When [math]\displaystyle{ m=n }[/math], [math]\displaystyle{ \mu=1 }[/math]. Write [math]\displaystyle{ c=1+\delta }[/math]. The above bound can be written as

[math]\displaystyle{ \Pr[Y_i\gt c] \le \frac{e^{c-1}}{c^c}. }[/math]

Let [math]\displaystyle{ c=\frac{e\ln n}{\ln\ln n} }[/math], we evaluate [math]\displaystyle{ \frac{e^{c-1}}{c^c} }[/math] by taking logarithm to its reciprocal.

[math]\displaystyle{ \begin{align} \ln\left(\frac{c^c}{e^{c-1}}\right) &= c\ln c-c+1\\ &= c(\ln c-1)+1\\ &= \frac{e\ln n}{\ln\ln n}\left(\ln\ln n-\ln\ln\ln n\right)+1\\ &\ge \frac{e\ln n}{\ln\ln n}\cdot\frac{2}{e}\ln\ln n+1\\ &\ge 2\ln n. \end{align} }[/math]

Thus,

[math]\displaystyle{ \Pr\left[Y_i\gt \frac{e\ln n}{\ln\ln n}\right] \le \frac{1}{n^2}. }[/math]

Applying the union bound, the probability that there exists a bin with load [math]\displaystyle{ \gt 12\ln n }[/math] is

[math]\displaystyle{ n\cdot \Pr\left[Y_1\gt \frac{e\ln n}{\ln\ln n}\right] \le \frac{1}{n} }[/math].

Therefore, for [math]\displaystyle{ m=n }[/math], with high probability, the maximum load is [math]\displaystyle{ O\left(\frac{e\ln n}{\ln\ln n}\right) }[/math].

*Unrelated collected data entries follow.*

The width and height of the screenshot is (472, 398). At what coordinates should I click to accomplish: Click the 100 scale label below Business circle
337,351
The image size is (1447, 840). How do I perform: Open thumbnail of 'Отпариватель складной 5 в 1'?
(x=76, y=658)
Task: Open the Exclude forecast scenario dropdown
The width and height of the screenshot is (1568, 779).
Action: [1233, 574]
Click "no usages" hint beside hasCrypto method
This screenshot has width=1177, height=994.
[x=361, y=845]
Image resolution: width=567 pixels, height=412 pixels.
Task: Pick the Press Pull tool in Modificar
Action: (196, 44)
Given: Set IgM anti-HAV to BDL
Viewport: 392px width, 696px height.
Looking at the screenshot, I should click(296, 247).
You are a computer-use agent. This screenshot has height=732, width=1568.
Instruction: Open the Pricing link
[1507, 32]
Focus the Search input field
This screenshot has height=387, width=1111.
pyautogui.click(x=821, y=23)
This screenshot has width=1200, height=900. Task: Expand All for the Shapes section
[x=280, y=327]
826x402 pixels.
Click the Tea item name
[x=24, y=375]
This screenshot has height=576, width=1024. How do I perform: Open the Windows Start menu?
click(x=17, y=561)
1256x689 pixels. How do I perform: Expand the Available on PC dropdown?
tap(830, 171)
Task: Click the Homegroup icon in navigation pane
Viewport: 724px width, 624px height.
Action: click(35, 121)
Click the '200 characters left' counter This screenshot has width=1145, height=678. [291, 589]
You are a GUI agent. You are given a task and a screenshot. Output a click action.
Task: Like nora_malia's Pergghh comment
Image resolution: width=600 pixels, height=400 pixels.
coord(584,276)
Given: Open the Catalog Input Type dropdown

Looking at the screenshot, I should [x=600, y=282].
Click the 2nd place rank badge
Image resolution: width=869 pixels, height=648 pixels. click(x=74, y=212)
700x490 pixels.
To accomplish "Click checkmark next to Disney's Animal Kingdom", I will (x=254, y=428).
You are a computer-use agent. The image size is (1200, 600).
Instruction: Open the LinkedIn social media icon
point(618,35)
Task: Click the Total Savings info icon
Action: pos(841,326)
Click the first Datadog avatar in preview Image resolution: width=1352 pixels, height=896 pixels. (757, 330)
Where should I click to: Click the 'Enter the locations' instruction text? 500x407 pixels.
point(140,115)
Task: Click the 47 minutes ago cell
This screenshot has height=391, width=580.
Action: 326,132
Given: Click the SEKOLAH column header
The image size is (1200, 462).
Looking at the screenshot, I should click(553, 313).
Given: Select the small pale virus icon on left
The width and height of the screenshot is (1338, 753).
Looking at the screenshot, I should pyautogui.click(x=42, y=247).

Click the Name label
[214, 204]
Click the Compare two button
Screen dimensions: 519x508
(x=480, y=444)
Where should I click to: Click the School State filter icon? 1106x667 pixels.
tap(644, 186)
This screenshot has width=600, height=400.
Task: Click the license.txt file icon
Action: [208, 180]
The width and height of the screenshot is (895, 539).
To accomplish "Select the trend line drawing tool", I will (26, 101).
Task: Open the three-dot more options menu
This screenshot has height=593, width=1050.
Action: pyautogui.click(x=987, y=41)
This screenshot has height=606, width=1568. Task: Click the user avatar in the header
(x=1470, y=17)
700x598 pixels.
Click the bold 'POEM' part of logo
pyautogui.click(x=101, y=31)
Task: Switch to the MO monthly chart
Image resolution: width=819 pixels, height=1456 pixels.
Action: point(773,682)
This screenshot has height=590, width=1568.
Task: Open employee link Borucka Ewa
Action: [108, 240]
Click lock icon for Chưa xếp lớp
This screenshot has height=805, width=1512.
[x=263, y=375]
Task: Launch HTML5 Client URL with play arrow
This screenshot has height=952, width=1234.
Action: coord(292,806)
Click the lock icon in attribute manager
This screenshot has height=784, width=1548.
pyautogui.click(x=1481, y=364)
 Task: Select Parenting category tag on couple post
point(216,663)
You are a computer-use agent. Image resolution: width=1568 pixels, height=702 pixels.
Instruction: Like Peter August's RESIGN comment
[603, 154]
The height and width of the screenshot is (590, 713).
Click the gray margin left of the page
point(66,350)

For larger [math]\displaystyle{ m }[/math]

When [math]\displaystyle{ m\ge n\ln n }[/math], then according to [math]\displaystyle{ (*) }[/math], [math]\displaystyle{ \mu=\frac{m}{n}\ge \ln n }[/math]

We can apply an easier form of the Chernoff bounds,

[math]\displaystyle{ \Pr[Y_i\ge 2e\mu]\le 2^{-2e\mu}\le 2^{-2e\ln n}\lt \frac{1}{n^2}. }[/math]

By the union bound, the probability that there exists a bin with load [math]\displaystyle{ \ge 2e\frac{m}{n} }[/math] is,

[math]\displaystyle{ n\cdot \Pr\left[Y_1\gt 2e\frac{m}{n}\right] = n\cdot \Pr\left[Y_1\gt 2e\mu\right]\le \frac{1}{n} }[/math].

Therefore, for [math]\displaystyle{ m\ge n\ln n }[/math], with high probability, the maximum load is [math]\displaystyle{ O\left(\frac{m}{n}\right) }[/math].